- _Selected text_
***

• ‘Scarvivors’ tell their stories

    Nikoy de Guzman, double mastectomy patient

    Nikoy de Guzman, double mastectomy patient

    Scars may be a reminder of pain and personal tragedy. However, scars are also a sign of healing wounds. They are a testament to an individual’s courage and resilience. Scars mean closure on whatever pain and tragedy has happened, and it is something that can be visually improved as part of the healing process.

    An ongoing advocacy of scar management brand Contractubex dubbed “Scar-vivor” provided The Manila Times to sit with double mastectomy patient and burn victim who have kept their stories but let go of their of marks of tragedy.

    “There were issues with those big scars, particularly after my first modified radical mastectomy when I was just 28. Then, I realized it’s about getting well. What you went through. And getting over that,” said Nikoy de Guzman, who had both breasts removed after being diagnosed with cancer.

***

- _Provided records_
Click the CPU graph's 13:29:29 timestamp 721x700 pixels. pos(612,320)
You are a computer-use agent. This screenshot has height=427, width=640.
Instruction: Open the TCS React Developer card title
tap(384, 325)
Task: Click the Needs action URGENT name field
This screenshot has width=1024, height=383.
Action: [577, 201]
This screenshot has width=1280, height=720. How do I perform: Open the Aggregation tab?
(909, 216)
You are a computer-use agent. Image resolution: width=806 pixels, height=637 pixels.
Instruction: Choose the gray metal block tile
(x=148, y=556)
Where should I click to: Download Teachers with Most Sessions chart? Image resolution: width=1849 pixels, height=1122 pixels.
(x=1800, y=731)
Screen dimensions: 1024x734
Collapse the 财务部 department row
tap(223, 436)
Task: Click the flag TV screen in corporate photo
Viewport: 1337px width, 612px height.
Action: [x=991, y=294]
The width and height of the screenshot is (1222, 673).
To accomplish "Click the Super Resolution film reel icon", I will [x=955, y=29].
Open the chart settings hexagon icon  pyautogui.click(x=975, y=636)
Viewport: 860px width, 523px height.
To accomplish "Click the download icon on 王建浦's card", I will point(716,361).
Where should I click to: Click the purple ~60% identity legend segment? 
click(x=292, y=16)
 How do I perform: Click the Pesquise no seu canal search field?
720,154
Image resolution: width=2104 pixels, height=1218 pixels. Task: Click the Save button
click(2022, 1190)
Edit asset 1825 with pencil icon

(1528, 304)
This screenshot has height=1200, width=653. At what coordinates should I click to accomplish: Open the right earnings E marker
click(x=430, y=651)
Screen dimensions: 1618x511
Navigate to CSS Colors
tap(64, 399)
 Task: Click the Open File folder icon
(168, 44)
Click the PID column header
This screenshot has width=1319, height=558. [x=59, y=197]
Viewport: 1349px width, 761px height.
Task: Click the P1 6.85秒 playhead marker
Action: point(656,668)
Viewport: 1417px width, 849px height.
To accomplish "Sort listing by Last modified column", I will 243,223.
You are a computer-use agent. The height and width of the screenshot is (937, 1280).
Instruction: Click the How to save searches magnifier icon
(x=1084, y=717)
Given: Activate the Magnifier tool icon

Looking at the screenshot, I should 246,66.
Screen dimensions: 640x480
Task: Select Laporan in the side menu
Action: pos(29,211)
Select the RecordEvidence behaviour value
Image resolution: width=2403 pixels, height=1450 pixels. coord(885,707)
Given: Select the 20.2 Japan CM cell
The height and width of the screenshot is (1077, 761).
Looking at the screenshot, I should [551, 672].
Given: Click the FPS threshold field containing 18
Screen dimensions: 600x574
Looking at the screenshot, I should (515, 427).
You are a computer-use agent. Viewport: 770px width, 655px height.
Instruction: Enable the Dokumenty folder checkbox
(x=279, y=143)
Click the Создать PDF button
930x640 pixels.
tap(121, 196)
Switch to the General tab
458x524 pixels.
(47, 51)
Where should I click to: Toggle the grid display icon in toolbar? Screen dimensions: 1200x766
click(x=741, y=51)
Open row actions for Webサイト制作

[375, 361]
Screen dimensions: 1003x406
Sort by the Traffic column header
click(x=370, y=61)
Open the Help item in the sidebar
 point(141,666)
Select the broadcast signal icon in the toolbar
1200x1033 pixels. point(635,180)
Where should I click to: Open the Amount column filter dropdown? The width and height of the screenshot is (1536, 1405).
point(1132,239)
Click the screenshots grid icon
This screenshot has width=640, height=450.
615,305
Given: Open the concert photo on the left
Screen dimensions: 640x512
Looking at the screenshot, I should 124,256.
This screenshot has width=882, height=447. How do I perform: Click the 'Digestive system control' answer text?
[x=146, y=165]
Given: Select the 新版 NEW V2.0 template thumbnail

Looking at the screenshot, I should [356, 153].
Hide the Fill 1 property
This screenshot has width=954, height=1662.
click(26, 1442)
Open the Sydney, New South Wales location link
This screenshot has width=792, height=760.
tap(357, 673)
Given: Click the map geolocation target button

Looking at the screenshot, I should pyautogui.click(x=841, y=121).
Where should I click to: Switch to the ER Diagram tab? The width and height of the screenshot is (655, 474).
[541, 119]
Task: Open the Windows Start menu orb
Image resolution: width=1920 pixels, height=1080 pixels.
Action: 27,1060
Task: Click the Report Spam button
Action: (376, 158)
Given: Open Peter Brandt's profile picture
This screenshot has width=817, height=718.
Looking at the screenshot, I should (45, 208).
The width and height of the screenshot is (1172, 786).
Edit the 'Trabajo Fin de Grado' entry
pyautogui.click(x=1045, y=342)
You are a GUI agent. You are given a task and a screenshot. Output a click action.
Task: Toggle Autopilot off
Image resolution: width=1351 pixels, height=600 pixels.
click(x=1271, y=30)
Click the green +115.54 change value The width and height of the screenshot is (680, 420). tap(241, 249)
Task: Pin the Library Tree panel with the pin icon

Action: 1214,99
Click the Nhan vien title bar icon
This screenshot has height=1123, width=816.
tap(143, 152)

***

- _Task prompt_
Continue the article about "Scarvivors" telling their stories, starting right after its last sentence. The items are separate material and have no connection to the article about scar survivors.

- _Output below_
    Sherilyn Bruan, a survivor of the Ozone Disco fire

    Sherilyn Bruan, a survivor of the Ozone Disco fire

    “Hindi ka lang scarred physically. Pati yung self-esteem mo natamaan. Nung time na yun, I didn’t want people looking at my scars. Ngayon, I know there’s     more about me than my scars,” related Sherilyn Bruan, a survivor of the Ozone Disco fire.

    De Guzman and Bruan were among a brave group of individuals who gave testimonials on how they have moved on from physically and emotionally damaging experiences in their lives in the hopes of inspiring others like them to move on. The Scarvivors advocacy launch also featured features talks from Dr. Jose Joven Cruz, president of the Philippine Association of Plastic Reconstructive & Aesthetic Surgeons, and Dr. Dorothy Dy Ching Bing, Burn Rehabilitation Consultant on burn centers in the Philippines, both from partner organizations of Scarvivors.